Channel 4's Time Team visit the Palace House and Stables in Newmarket
By Mariam Ghaemi
Saturday, July 9, 2011
12:00 PM
WHEN archaeologists from a well-known television series appear in town there must be something exciting to uncover in the dirt.
This week Channel 4’s Time Team, including Tony Robinson and Phil Harding, have been in Newmarket where they have been digging into the history of the horse racing industry.
It has been a hive of activity round Palace House in Palace Street while the TV crew has been filming excavation work which sought to uncover the Royal Stables of Charles II.
The monarch actually lived in Palace House and rode in horse races in the 17th Century.
Time Team researcher Alex Rowson talked of the significance of the project, which will feature on TV next year.
He said: “You don’t get any more important than some of the first stables built by Charles II and the origins of horse racing.
“It does bring it all to life, really.”
Underneath the surface, across the road from Palace House, walls and floors have been appearing, as well as the individual stalls where the horses would have been kept.

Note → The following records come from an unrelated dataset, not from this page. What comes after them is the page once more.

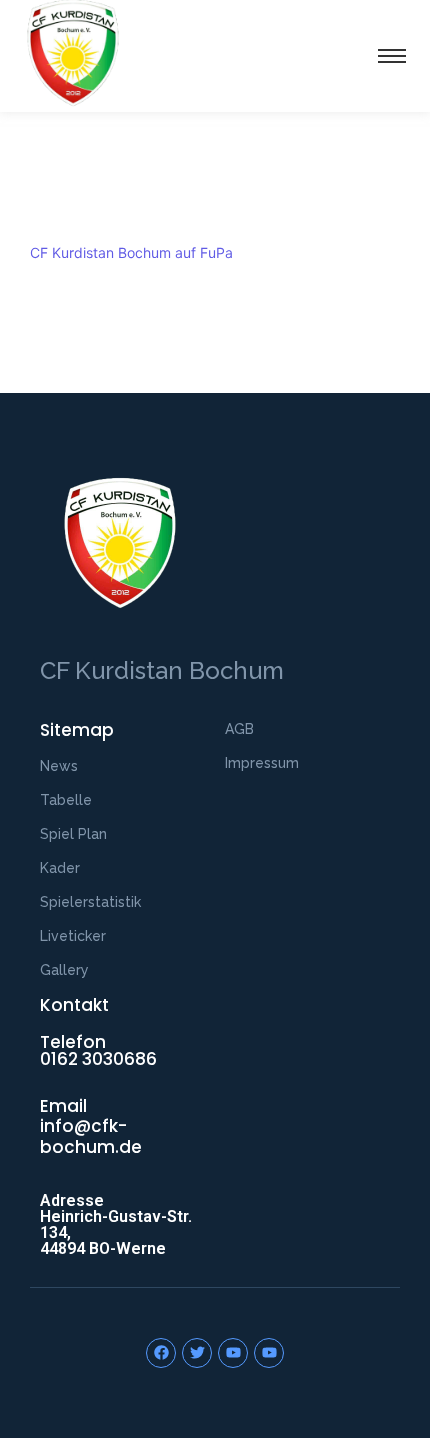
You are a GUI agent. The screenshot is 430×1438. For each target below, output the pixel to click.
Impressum (262, 763)
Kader (60, 868)
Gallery (64, 970)
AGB (239, 729)
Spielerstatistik (90, 902)
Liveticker (73, 936)
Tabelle (66, 800)
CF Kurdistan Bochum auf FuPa (131, 252)
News (59, 766)
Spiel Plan (73, 834)
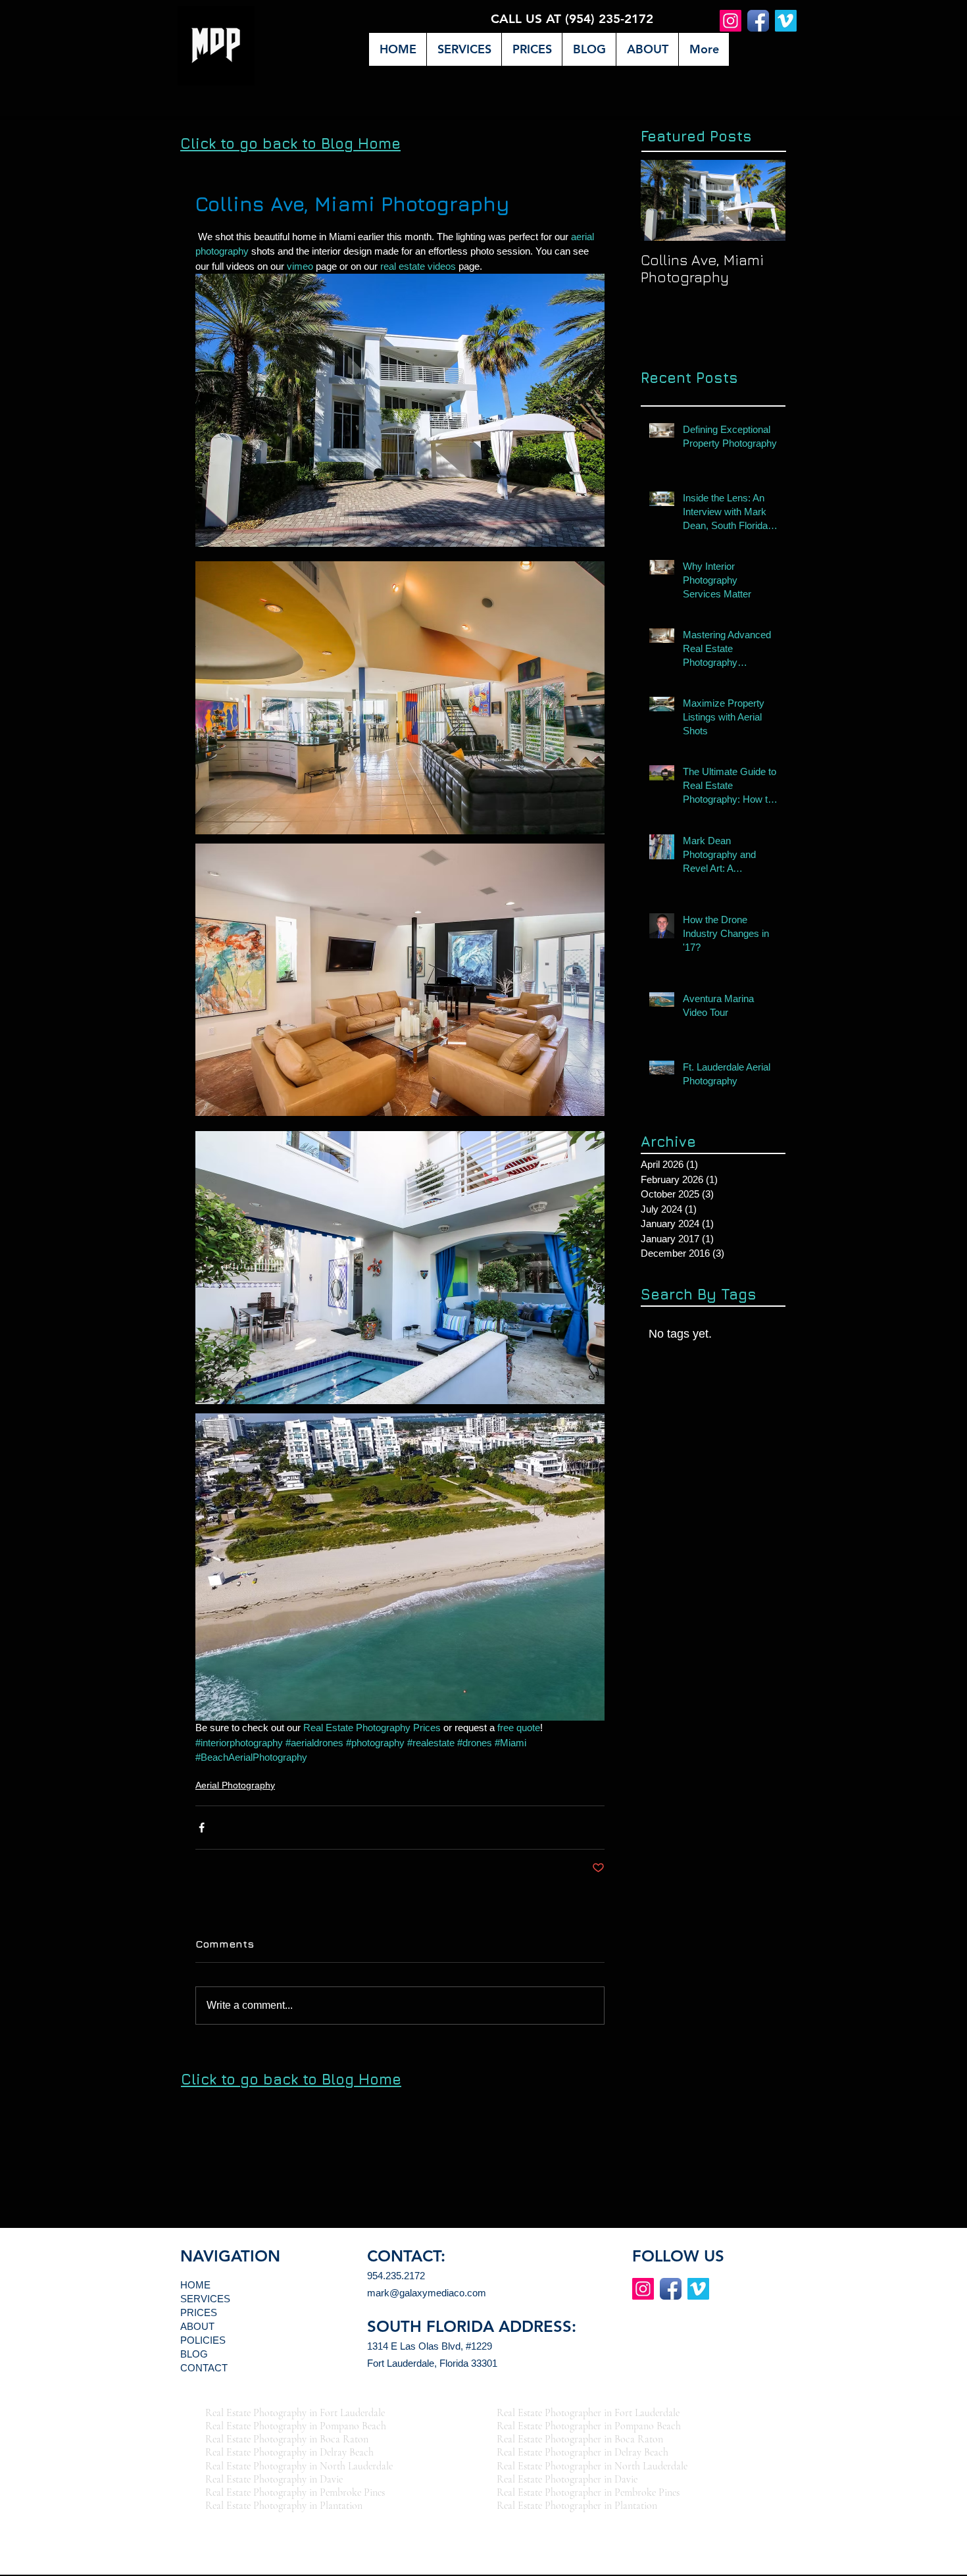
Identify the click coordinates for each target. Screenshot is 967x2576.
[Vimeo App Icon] (786, 21)
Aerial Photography (235, 1785)
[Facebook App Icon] (758, 21)
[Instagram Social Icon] (730, 21)
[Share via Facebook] (201, 1827)
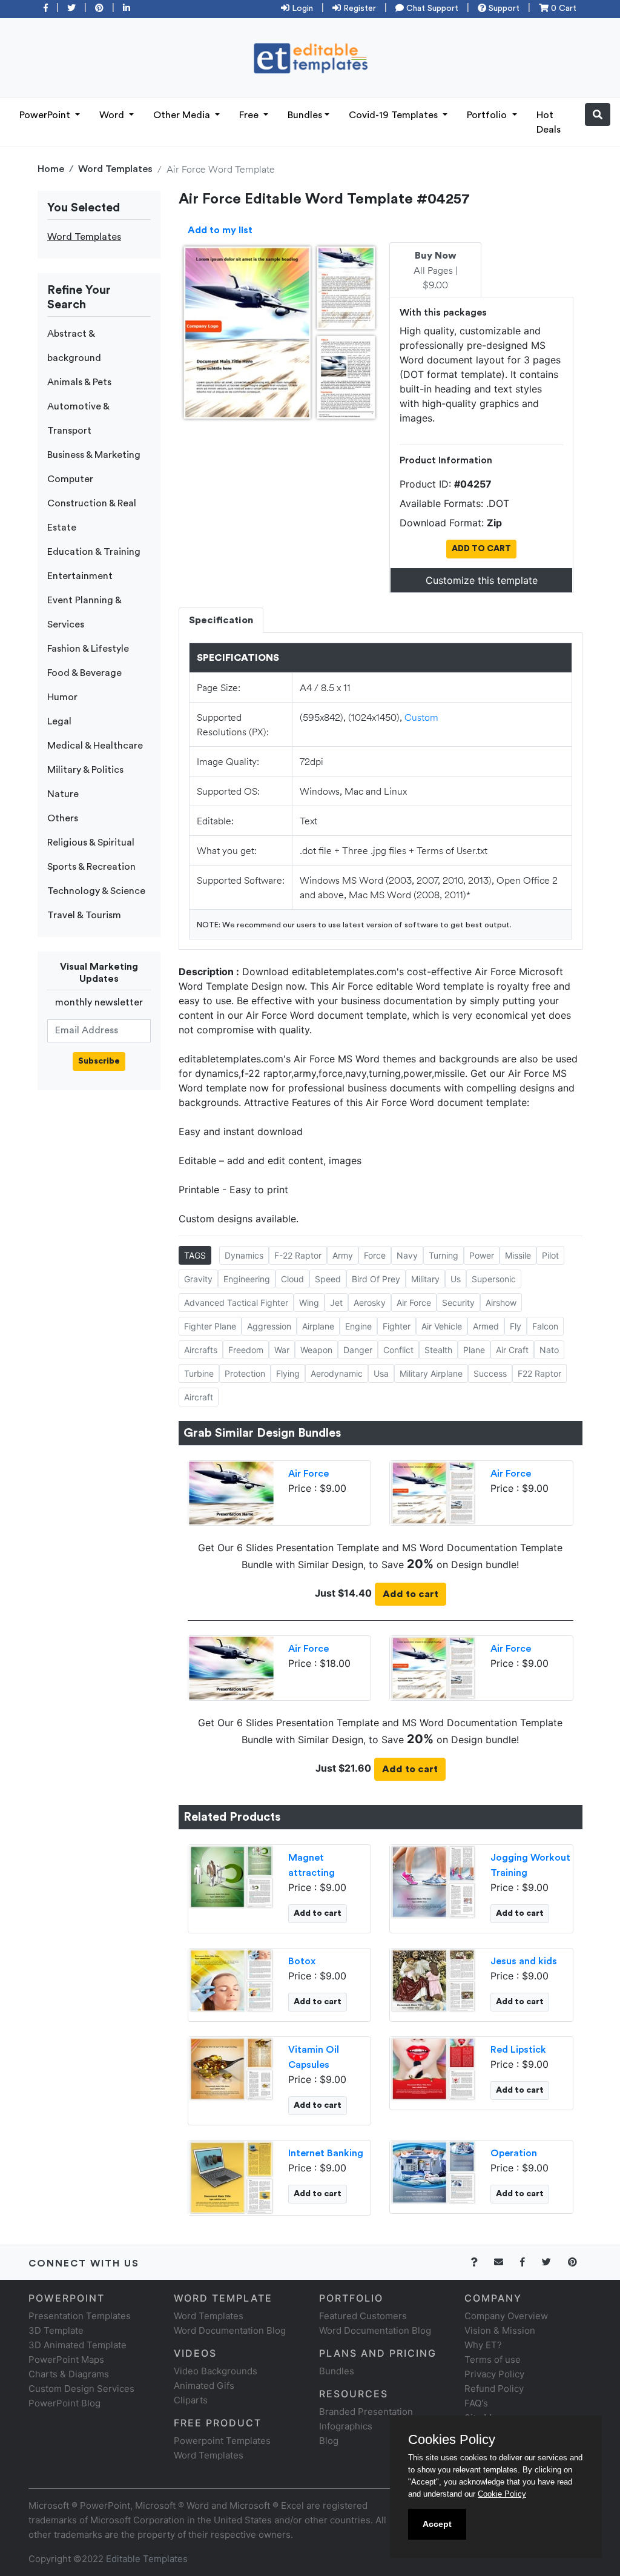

And metal objects relating to horses, such as horse pins, have been uncovered in the ground, and even pottery from the 13th Century.
While there had been clues the stables were there, Mr Rowson said you never really knew what was under the surface until you got digging.
He said: “It’s really exciting and we are very happy and pleased to be here thanks to the National Horseracing Museum.”
Mr Rowson said Time Team had been keen to take the museum up on its invite of potentially uncovering some of the first racing stables in the UK.
He added how they had never been to the town, which has a reputation as a horse racing centre.
Chris Garibaldi, director of the National Horseracing Museum, said: “It’s incredibly exciting. We found the original stables of Charles II exactly where we thought they were on the site of the new National Horseracing Museum.”
He added: “What has become apparent in the dig is the sheer scale of the stables. You really get an idea of the expense the king spent on his horses.”
The stables were uncovered in front of what will be the new National Horseracing Museum, which will include information on the Time Team project.
Forest Heath District Council owns the Palace House site.